Execution
- 1Position the patient prone.
- 2Place one hand over the iliac crest and the other hand over the sacral apex.
- 3Push the ilium caudally while pushing the sacrum cephalad, then compares the opposite side.
- 4Place one hand over the sacral base and the other over the ischial tuberosity to test the opposite glide direction.

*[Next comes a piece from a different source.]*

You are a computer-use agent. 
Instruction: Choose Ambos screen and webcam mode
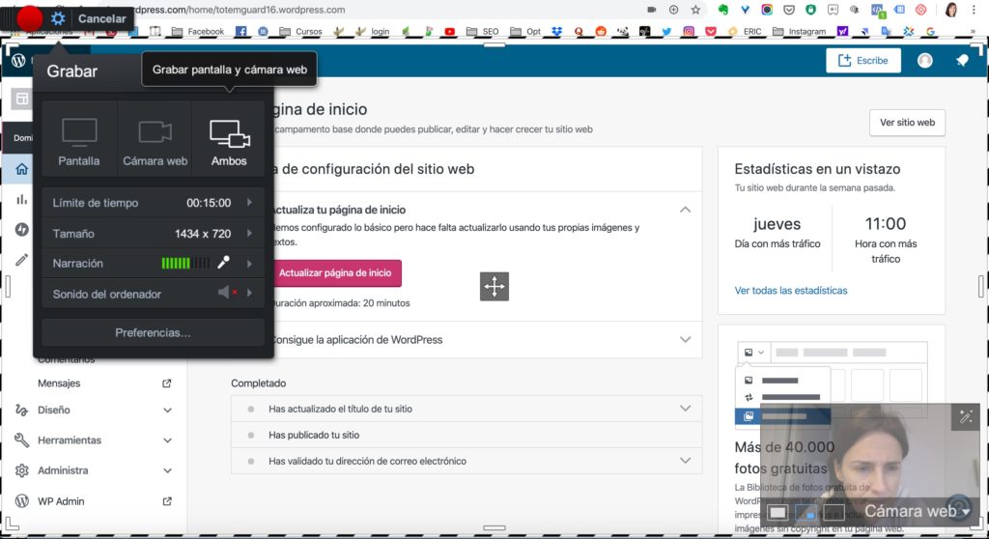click(229, 141)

- 5Compare movement amount, end feel, and pain side to side.
Positive outcome
Pain over the sacroiliac joint with little or no joint play is abnormal in Magee’s description. Normal SIJ joint play is minimal and should not reproduce joint pain. The test is more a stress or provocative mobility assessment than a true accessory-motion test with large measurable displacement.
Studies
| Study | Reliability | Sn | Sp | LR+ | LR− |
|---|---|---|---|---|---|
| van der Wurff et al. (2000) — systematic review | NA | NA | NA | NA | NA |
| Ribeiro et al. (2021) — systematic review | NA | NA | NA | NA | NA |
CommentMagee states that SIJ joint play movements are minimal and similar to passive stress tests. Reliability and validity of palpation-based SIJ mobility tests are poor compared with pain provocation clusters. Use this as a symptom response and movement-quality note, not as a firm diagnosis.